WHAT TO WORK ON: Extend the text on learning healthy eating habits, starting right after its final sentence.

TEXT SHOWN:

Discovering the Joy of Nutritious Eating
Our relationship with food has become disordered and obsessive. As the new year brings diet madness, it needn’t be such a struggle to learn good eating habits. So many of our anxieties around diet take the form of a search for the perfect food, the one that will cure all our ills. Eat this! Don’t eat that! We obsess about the properties of various ingredients: the protein, the omega oils, the vitamins. But nutrients only count when a person picks up food and eats it. How we eat – how we approach food – is what really matters.
If we are going to change our diets, we first have to relearn the art of eating, which is a question of psychology as much as nutrition. We have to find a way to want to eat what’s good for us. Our tastes follow us around like a comforting shadow. They seem to tell us who we are. Maybe this is why we act as if our core attitudes to eating are set in stone. We make frequent attempts – more or less half-hearted – to change what we eat, but almost no effort to change how we feel about food.
Recognizing the Learned Nature of Eating Habits
Eating is not something we are born instinctively knowing how to do. It is something we learn. A parent feeding a baby is training them how food should taste. At the most basic level, we have to learn what is food and what is poison. We have to learn how to satisfy our hunger and also when to stop eating. Out of all the choices available to us as omnivores, we have to figure out which foods are likable, which are lovable and which are disgusting. From these preferences, we create our own pattern of eating, as distinctive as a signature.
In today’s food culture, many people seem to have acquired uncannily homogenous tastes. The main influence on a child’s palate may no longer be a parent but a series of food manufacturers whose products – despite their illusion of infinite choice – deliver a monotonous flavor hit, quite unlike the more varied flavors of traditional cuisine. The danger of growing up surrounded by endless sweet and salty industrial concoctions is not that we are innately incapable of resisting them but that the more frequently we eat them, especially in childhood, the more they train us to expect all food to taste this way.
Reframing Our Approach to Healthy Eating
Once we recognize the simple fact that food preferences are learned, many of the ways we approach eating start to look a little weird. To take a small example, consider the parents who go to great lengths to “hide” vegetables in children’s meals. Is broccoli really so terrible that it must be concealed from innocent minds? Whole cookbooks have been devoted to this arcane pursuit. It starts with the notion that children have an innate resistance to vegetables, and will only swallow them unawares, blitzed into pasta sauce or baked into sweet treats; they could never learn to love courgette for its own sake.
We think we are being clever when we smuggle some beetroot into a cake. Ha! Tricked you into eating root vegetables! But since the child is not conscious that they are consuming beetroot, the main upshot is to entrench their liking for cake. A far cleverer thing would be to help children learn to become adults who choose vegetables consciously, of their own accord.
Unlearning Unhealthy Eating Habits
By failing to see that eating habits are learned, we misunderstand the nature of our current diet predicament. As we are often reminded, eating has taken a dramatic collective wrong turn in recent decades. Around two-thirds of the population in rich countries are either overweight or obese; and the rest of the world is fast catching up. The moral usually drawn from these statistics is that we are powerless to resist the sugary, salty, fatty foods that the food industry promotes. But there’s something else going on here, which usually gets missed. Not everyone is equally susceptible to the dysfunction of our food supply. Some people manage to eat sugary, salty, fatty foods in modest quantities, and then stop. It’s in all our interests to find out how they have done it.

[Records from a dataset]

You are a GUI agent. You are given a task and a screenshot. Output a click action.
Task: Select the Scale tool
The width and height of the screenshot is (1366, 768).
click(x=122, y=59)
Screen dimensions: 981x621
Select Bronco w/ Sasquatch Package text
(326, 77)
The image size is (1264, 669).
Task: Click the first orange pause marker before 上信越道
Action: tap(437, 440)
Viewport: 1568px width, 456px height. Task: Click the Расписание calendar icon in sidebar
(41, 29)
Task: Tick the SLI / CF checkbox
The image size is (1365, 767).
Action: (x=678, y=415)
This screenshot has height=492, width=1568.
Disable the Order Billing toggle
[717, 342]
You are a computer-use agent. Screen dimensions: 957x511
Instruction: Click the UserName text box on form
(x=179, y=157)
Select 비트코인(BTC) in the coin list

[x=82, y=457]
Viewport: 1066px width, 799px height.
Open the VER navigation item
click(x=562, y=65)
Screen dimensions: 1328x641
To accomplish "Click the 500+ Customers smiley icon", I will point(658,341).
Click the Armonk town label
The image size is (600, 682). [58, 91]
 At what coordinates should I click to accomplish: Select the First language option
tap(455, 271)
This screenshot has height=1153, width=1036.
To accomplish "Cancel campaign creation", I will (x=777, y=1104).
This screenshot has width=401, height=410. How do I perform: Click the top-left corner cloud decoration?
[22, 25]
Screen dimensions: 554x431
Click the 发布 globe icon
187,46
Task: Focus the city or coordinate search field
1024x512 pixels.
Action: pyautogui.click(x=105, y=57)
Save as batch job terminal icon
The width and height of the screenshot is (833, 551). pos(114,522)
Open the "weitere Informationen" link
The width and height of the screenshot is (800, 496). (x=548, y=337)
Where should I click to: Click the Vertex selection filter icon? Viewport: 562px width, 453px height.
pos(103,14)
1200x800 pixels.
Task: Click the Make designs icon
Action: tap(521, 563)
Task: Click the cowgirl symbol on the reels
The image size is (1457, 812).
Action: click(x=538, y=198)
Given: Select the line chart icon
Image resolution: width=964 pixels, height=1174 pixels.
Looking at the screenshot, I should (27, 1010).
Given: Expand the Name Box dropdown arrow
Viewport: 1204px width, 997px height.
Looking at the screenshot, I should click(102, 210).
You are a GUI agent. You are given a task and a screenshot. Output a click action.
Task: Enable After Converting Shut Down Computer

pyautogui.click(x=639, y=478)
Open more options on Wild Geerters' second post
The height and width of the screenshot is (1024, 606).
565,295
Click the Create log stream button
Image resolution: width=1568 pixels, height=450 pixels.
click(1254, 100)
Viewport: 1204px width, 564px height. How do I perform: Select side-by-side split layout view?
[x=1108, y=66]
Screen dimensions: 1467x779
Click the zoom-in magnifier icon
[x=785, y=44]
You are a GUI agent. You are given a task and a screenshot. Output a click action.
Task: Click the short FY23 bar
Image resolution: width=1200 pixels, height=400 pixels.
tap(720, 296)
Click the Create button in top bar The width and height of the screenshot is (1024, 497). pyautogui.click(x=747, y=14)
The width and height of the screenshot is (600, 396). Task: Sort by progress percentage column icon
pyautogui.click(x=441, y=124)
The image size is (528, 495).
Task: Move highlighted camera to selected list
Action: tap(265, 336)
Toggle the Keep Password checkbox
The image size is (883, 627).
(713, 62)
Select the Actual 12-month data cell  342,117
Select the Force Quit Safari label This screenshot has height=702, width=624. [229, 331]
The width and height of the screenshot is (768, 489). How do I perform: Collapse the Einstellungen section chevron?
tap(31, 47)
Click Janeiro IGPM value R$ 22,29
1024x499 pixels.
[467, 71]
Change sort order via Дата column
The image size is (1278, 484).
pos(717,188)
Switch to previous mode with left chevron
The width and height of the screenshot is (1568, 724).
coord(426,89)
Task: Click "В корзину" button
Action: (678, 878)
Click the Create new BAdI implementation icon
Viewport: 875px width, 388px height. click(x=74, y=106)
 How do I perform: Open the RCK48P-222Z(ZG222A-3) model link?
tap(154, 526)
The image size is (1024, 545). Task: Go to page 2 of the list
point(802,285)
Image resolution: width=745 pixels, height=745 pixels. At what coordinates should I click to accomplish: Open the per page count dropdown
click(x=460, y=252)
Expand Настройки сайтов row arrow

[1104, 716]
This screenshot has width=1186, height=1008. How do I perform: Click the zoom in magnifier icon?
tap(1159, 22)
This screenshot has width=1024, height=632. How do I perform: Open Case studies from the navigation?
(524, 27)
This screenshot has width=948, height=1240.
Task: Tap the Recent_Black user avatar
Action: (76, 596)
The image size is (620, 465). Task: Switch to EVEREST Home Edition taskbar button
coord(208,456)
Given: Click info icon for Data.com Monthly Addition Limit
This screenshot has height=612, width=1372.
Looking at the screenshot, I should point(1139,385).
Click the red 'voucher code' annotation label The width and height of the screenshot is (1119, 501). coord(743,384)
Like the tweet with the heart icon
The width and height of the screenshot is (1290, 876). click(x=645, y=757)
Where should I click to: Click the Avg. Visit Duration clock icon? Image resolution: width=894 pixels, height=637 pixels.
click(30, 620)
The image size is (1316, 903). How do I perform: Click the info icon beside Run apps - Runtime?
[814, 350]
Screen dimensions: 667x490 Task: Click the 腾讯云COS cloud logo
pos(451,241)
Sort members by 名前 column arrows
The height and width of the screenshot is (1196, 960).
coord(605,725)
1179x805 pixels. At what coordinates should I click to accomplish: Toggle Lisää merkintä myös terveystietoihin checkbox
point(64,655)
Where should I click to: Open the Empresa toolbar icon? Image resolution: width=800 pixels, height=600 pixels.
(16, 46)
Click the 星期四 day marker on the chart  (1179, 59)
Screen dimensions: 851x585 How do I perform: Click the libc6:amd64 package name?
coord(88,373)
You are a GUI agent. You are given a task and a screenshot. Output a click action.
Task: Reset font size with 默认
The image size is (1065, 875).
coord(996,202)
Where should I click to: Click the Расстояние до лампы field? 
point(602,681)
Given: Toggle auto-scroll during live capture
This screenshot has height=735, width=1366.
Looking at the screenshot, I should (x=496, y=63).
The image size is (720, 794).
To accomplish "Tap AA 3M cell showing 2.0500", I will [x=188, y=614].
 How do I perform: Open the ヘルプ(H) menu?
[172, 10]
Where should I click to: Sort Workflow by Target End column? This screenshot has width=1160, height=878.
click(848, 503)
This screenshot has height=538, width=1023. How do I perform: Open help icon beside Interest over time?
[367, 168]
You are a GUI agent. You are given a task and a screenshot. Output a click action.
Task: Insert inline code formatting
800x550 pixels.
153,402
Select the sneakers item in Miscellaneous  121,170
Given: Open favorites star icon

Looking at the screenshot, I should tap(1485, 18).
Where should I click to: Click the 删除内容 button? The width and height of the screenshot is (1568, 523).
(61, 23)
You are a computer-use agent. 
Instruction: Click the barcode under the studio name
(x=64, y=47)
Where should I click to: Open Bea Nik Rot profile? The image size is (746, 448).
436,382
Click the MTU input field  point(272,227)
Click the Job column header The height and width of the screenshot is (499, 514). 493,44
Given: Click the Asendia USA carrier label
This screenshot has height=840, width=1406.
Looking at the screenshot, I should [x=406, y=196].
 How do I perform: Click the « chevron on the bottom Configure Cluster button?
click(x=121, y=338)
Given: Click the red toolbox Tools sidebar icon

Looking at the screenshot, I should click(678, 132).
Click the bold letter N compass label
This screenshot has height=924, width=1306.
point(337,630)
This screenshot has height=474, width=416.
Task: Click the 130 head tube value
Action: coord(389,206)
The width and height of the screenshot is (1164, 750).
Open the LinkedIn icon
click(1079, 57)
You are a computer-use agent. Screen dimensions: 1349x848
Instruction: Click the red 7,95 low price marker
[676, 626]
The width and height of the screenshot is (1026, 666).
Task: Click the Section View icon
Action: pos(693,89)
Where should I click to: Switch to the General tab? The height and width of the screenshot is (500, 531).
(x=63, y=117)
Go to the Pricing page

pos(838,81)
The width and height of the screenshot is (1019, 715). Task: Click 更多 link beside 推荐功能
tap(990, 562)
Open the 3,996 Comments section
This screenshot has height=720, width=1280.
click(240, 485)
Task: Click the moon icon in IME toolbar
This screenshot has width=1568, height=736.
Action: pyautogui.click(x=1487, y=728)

RESPONSE BELOW:
Many campaigners would say cooking is the answer. If only children could be taught how to cook and plant vegetable gardens, they would automatically become healthier. It sounds convincing: school gardens are a lovely thing. But by themselves, they are not enough to make a child relate to food in healthy ways. Our difficulty is not just that we haven’t learned to cook and grow food, however important that is: it’s that we haven’t learned to eat in ways that support health and happiness.
Traditional cuisines across the world were founded on a strong sense of balance, with norms about which foods go together, and how much one should eat at different times of day. Much cooking now, however, is nothing like this. In my experience as a food journalist, chefs and food writers tend to be prone to compulsive eating and other disordered food obsessions. For cooking to become the solution to our diet crisis, we first have to learn how to adjust our responses to food. Cooking skills are no guarantee of health if your inclinations are for twice-fried chicken, Neapolitan rum babas and French aligot: potatoes mashed with a tonne of cheese.
Overcoming Ingrained Eating Behaviors
Like children, most of us eat what we like and we only like what we know. Never before have whole populations learned (or mislearned) to eat in societies where calorie-dense food was so abundant. Nor is overeating the only problem that plagues modern affluent civilisations. Statistics suggest that around 0.3% of young women are anorexic and another 1% are bulimic, with rising numbers of men joining them. What statistics are not particularly effective at telling us is how many others – whether overweight or underweight – are in a perpetual state of anxiety about what they consume, living in fear of carbs or fat grams and unable to derive straightforward enjoyment from meals.
A 2003 study of 2,200 American college students suggested that weight concern is very common: 43% of its sample group were worried about their weight most of the time (across both sexes) and 29% of the women described themselves as “obsessively preoccupied” with weight. The question of how we learn to eat – both individually and collectively – is the key to how food, for so many people, has gone so badly wrong.
Cultivating Healthy Eating Behaviors
The greatest public health problem of modern times is how to persuade people to make better food choices. But we have been looking for answers in the wrong places. David L Katz of the Yale-Griffin Prevention Research Center is a rare voice of sanity in the clamorous world of nutrition. He disputes the commonly held view that the reason we don’t eat better is because there is so much confusion over what the “best diet” really is. The medical evidence suggests that it doesn’t matter whether we reach this point via a low-fat route or a low-carb one (or vegan or paleo or just good old-fashioned home cooking). “Our problem,” notes Katz, “is not want of knowledge about the basic care and feeding of Homo Sapiens. Our problem is a stunning and tragically costly cultural reluctance – to swallow it.”
Take vegetables. The advice to eat more vegetables for health could hardly have been clearer. We have been given the message many times, in many forms. Many people, however, have absorbed the lesson from childhood that vegetables and pleasure – and more generally, healthy food and pleasure – can never go together. Consumer scientists have found that when a new product is described as “healthy”, it is far less likely to be a success than if it is described as “new”. When it comes to our dining habits, there is a giant mismatch between thought and deed; between knowledge and behaviour.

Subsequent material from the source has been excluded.